### Tasks and exercises
- A) Write out the part of the accounting notes below from "Property and equipment are" to "in current earnings.", word for word.
- B) Carry on the accounting notes below, starting right after their last sentence.

---- Given passage

The Company considers cash deposits in federally insured accounts and all liquid investments with a maturity of three months or less when purchased to be cash equivalents. At September 30, 2014, balances in the Company’s non-interest bearing and interest bearing transaction deposit accounts were not fully insured by the FDIC, and balances in other deposit accounts are insured by the FDIC up to $250,000 per depositor bank. The Company maintains their cash in bank deposit accounts which, at times, may exceed federally insured limits. The Company has not experienced any losses in such accounts. In the opinion of the Company’s management, it is believed the deposits in excess of insured amounts are not at risk at September 30, 2014.

 

 
6

 

 

SIGMA HOLDINGS, LLC

NOTES TO CONSOLIDATED FINANCIAL STATEMENTS

September 30, 2014

 

PROPERTY AND EQUIPMENT

 

Property and equipment are recorded at cost. Assets are depreciated by the straight-line method over their estimated useful lives ranging from three to ten years. The cost of leasehold improvements is amortized over the lesser of the length of the related leases or the estimated useful lives of the assets. Expenditures for renewals and betterments are capitalized. Maintenance and repairs are charged to expense as incurred. Upon disposal, the assets and accumulated depreciation amounts are eliminated, and any resulting gain or loss is reflected in current earnings.

 

REVENUE RECOGNITION

 

The Company derives revenue from fulfillment services, freight services, contact center services, business services, merchandise sales, software licenses, computer hardware and post contract customer support (PCS) and services.

 

The Company recognizes revenue from the sale of merchandise at the time the customer takes possession of the merchandise. The Company honors merchandise returns from customers within 14 days from the date of sale and provides allowances for returns based on historical experience. The Company does not record an allowance for sales returns due to immateriality of return activity. The Company recognizes fulfillment service revenue when the service is completed. Fulfillment and freight revenues are recognized once the order has been fulfilled and the package has been transferred to the control of an independent freight carrier as evidenced by the receipt of a bill of lading. Call center service revenues are recognized in accordance with pricing addendums to the client contract based on the number of calls, emails, minutes or other business parameters. Other business service revenues are recognized as services are rendered.

 

Revenue from software license agreements is recognized when persuasive evidence of an agreement exists, delivery of the product has occurred, the fee is fixed and determinable, and collectability is probable. For fees that are not fixed or determinable, revenue is recognized as payments become due from the customer. If collectability is not considered probable, revenue is recognized when the fee is collected. The Company recognizes revenue from the sale of hardware upon installation. Revenue allocable to PCS is deferred and recognized ratably over the related contract period, generally one year.

--------
---- Items

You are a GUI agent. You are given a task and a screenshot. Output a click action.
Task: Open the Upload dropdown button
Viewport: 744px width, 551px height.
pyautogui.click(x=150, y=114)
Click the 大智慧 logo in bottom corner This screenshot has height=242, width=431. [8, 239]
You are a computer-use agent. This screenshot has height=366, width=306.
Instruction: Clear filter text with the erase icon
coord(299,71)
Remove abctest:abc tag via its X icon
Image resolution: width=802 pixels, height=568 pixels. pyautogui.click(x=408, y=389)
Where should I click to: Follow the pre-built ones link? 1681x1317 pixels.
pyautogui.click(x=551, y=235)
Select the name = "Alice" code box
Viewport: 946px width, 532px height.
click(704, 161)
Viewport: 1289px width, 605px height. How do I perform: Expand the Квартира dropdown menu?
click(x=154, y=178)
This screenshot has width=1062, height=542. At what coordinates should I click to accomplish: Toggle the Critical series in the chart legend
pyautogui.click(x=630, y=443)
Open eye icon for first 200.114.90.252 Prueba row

--------

### Outputs
- A)
Property and equipment are recorded at cost. Assets are depreciated by the straight-line method over their estimated useful lives ranging from three to ten years. The cost of leasehold improvements is amortized over the lesser of the length of the related leases or the estimated useful lives of the assets. Expenditures for renewals and betterments are capitalized. Maintenance and repairs are charged to expense as incurred. Upon disposal, the assets and accumulated depreciation amounts are eliminated, and any resulting gain or loss is reflected in current earnings.

- B)
PCS includes technical support and future unspecified enhancements to the Company’s products on a when-and-if available basis. Services range from installation, training and basic consulting to software modification and customization to meet specific customer needs. In software arrangements that include rights to multiple software products, PCS and/or other services, the Company allocates the total arrangement fee amount to each deliverable based on the relative fair market value of each of the deliverables determined based on vendor-specific objective evidence.

 

The Company records deferred revenue for software arrangements when cash has been received from the customer and the arrangement does not qualify for revenue recognition under the Company’s revenue recognition policy.

 

SHIPPING AND HANDLING COSTS

 

Shipping and handling costs are included in cost of earned revenue.

 

GOODWILL

 

Goodwill is tested annually for impairment. If the discounted present value of future cash flows is lower than its carrying amount, an impairment is indicated and goodwill is written down to its estimated fair value. Subsequent increases in goodwill value are not recognized in the consolidated financial statements. All goodwill arose from the acquisition of and is allocated to Lexton Group, LLC.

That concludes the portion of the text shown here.